The force is mainly proportional to the position: therefore the effect of the stiffness of the flexible bearing dominates this fatigue cycle. In this case the calculation of the fatigue force can be carried out analytically using the following equations:
\(F_{RMC}=(\frac{1}{\int |\dot{x}| {d}t} \int |F|^3 |\dot{x}| {d}t)^{1/3}\)
where:

  • \(F(t)=Kx(t)=F_kcos(\omega_kt)\) with \(x(t)=X_kcos(\omega_kt)\) and \(F_k=KX_k\)
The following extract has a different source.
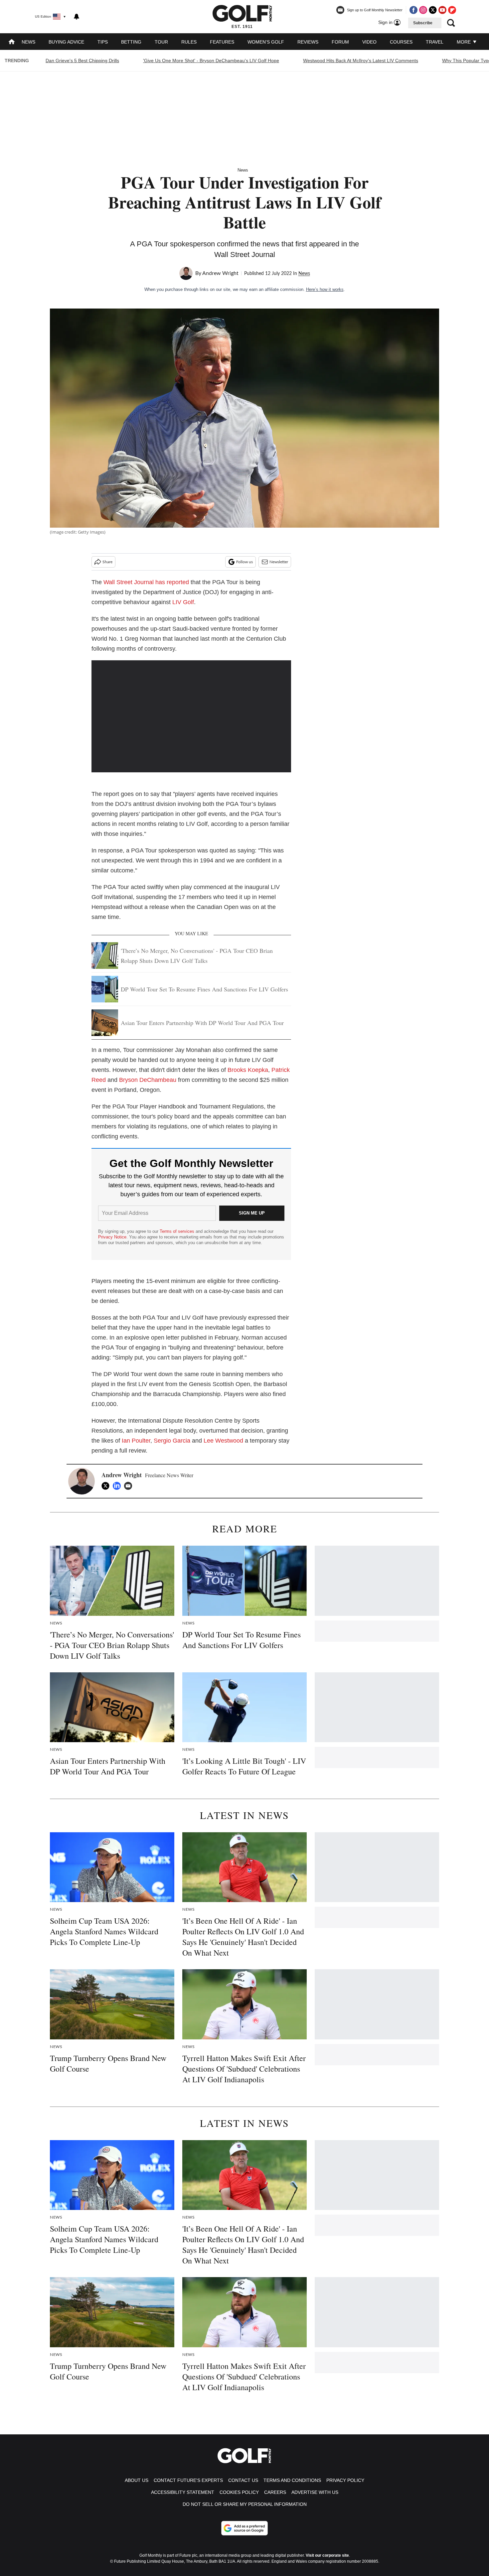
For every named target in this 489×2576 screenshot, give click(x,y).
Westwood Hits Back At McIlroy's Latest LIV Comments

  • \(\dot{x}(t)=-X_k\omega_ksin(\omega_kt)\)
    with:

  • \(F_k\) magnitude of sinusoidal forces;

  • \(A_k\) magnitude of sinusoidal displacements;

  • \(N_k\)

Thus:
\(F_{RMC}^3 = \frac{\sum{\frac{F_k^3}{4}A_k N_k}}{\sum{A_k N_k}}\)
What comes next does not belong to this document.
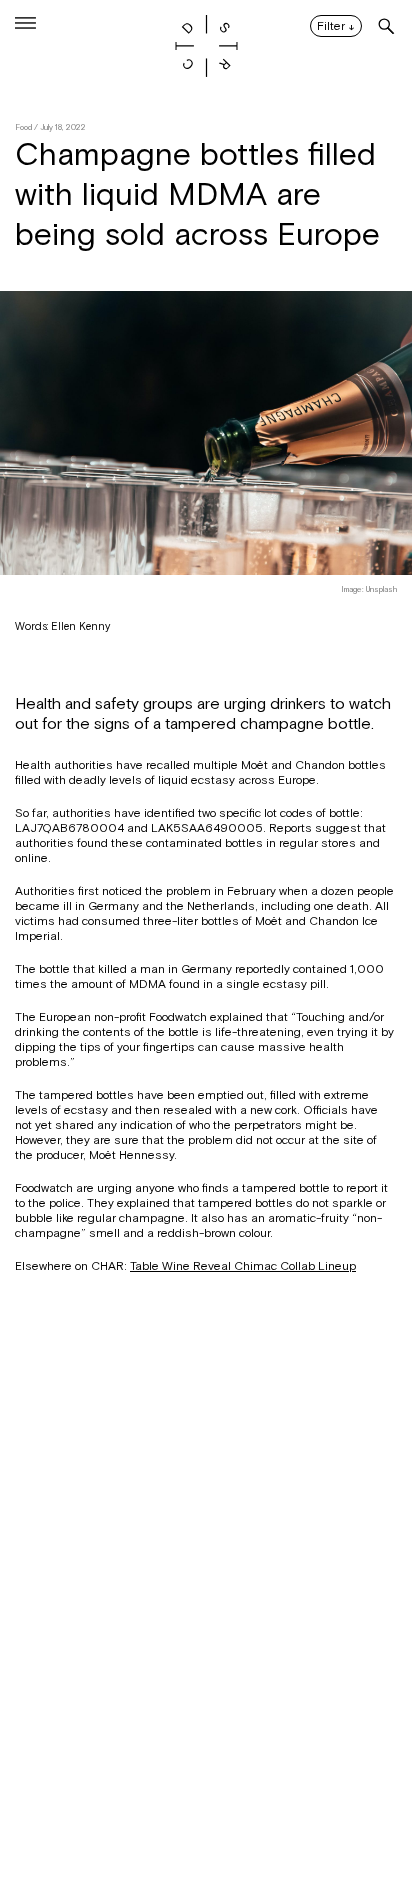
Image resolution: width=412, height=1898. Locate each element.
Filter (336, 27)
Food (23, 127)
We have used following trigonometric formula:
\(cos(\theta)^3sin(\theta) = cos(\theta)^2 sin(\theta)cos(\theta) = \frac{1+cos(2\theta)}{2} \frac{sin(2\theta)}{2} \)

# Profil
fatigue_profil = pd.DataFrame(
    {
        "A": np.array([0.95, 0.5, 0.3, 0.1, 0.05, 0.05]) * stroke,
        "f": np.array([0.3, 0.6, 1, 2, 5, 3]),
        "Nc": np.array([3700, 4800, 5000, 7000, 8500, 1500]),
    }
)

fatigue_profil["max_force"] = fatigue_profil["A"] * Knozzle / lever_arm**2
fatigue_profil["distance"] = fatigue_profil["A"] * fatigue_profil["Nc"] * 4

fatigue_profil["Feq^3 Distance"] = (
    (fatigue_profil["max_force"]) ** 3 * fatigue_profil["distance"] / 4
)

fatigue_profil
A f Nc max_force distance Feq^3 Distance
0 0.134303 0.3 3700 64177.777778 1987.685672 1.313535e+17
1 0.070686 0.6 4800 33777.777778 1357.168026 1.307576e+16
2 0.042412 1.0 5000 20266.666667 848.230016 1.765227e+15
3 0.014137 2.0 7000 6755.555556 395.840674 3.051010e+13
4 0.007069 5.0 8500 3377.777778 240.331838 2.315499e+12
5 0.007069 3.0 1500 3377.777778 42.411501 4.086174e+11
Frmc = (fatigue_profil["Feq^3 Distance"].sum() / fatigue_profil["distance"].sum()) ** (1 / 3)

md(
    """
The calculated Root Mean Cube force is *F<sub>RMC</sub>* = {:.0f} kN 
which can be compared to previous result.
""".format(
        FRMC / 1e3
    )
)

The calculated Root Mean Cube force is FRMC = 31 kN which can be compared to previous result.